Today Sony released the Hildegard von Bingen Edition, a compilation of the complete musical works of Hildegard as performed by the ensemble Sequentia on CDs originally released by BMG. This is a “luxury package” item that combines 9 CDs with a richly illustrated 152-page hardbound volume (designed in the shape of a gradual book), which incorporates material originally included in the booklets for the original recordings. The major body of Hildegard’s work consists of 77 liturgical songs, all monophonic, that were collected into a cycle called the Symphonia armoniae celestium (symphonies of celestial harmonies). These were distributed (somewhat topically) across six releases entitled Symphoniae, Canticles of Ecstasy, Voice of the Blood, O Jerusalem, Celestial Hierarchy, and Saints. All of these consisted of a single CD except for Saints, which filled two CDs.

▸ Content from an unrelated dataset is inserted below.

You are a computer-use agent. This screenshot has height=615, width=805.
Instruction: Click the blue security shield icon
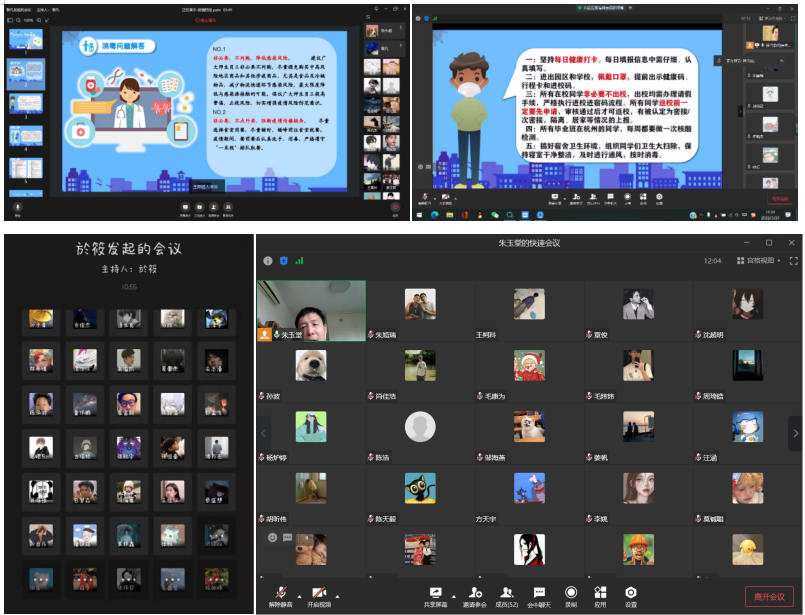click(x=283, y=260)
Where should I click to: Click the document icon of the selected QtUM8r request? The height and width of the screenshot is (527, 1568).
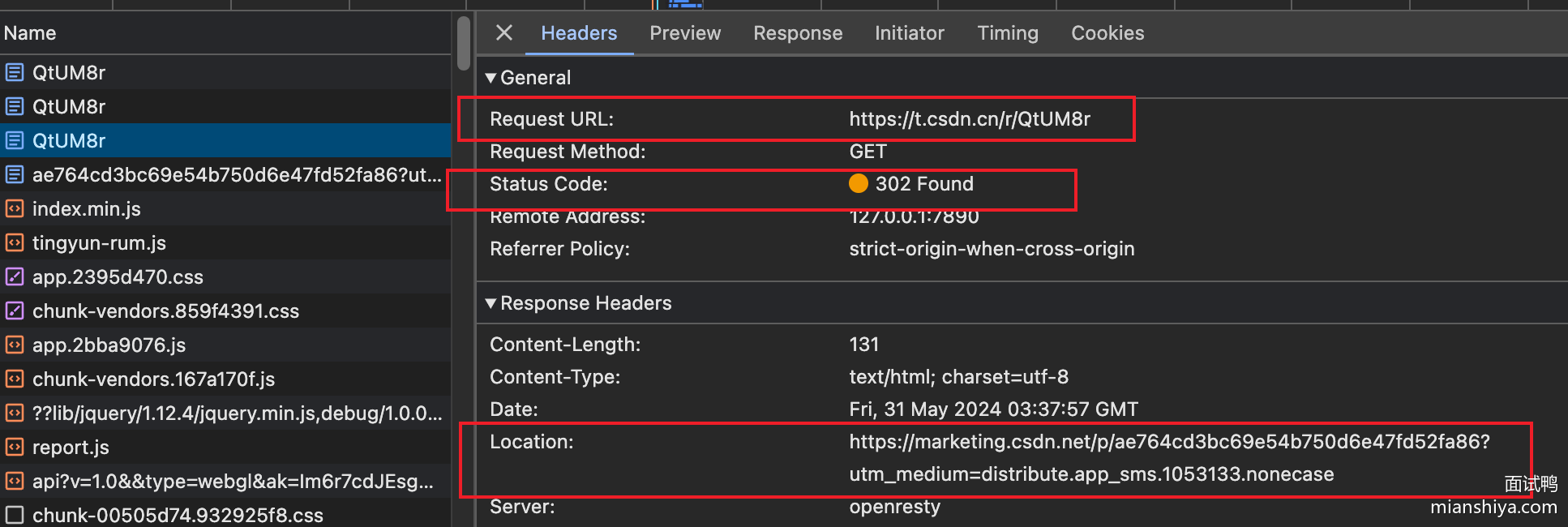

The remaining two CDs are devoted to the “Ordo Virtutum” (order of the virtues). As was recently observed in conjunction with a performance of this work, this piece is one of the earliest extant liturgical musical dramas. The text also appears, in a more abbreviated form, at the conclusion of Hildegard’s prose account of her visions, Scivias. Presumably, the “Ordo Virtutum” is the only composition explicitly intended for performance. The liturgical songs, on the other hand, would have been selected for incorporation in specific services, just as hymns are selected for church services today.
There is no question that this package makes for a valuable reference resource. Nevertheless, it would be fair to ask how listeners should approach this collection. By all rights one should listen to “Ordo Virtutum” in its entirety with enough knowledge to follow the plot. However, the plot is unlikely to be particularly compelling to contemporary listeners. The “lead” character is the human soul (Anima) and the challenges it faces in efforts to obtain wholeness of spirit. Guidance comes from sixteen different Virtues; and dramatic tension comes from the Devil, who has only a speaking part. This does not make for the sort of stirring saga one might encounter in The Lord of the Rings!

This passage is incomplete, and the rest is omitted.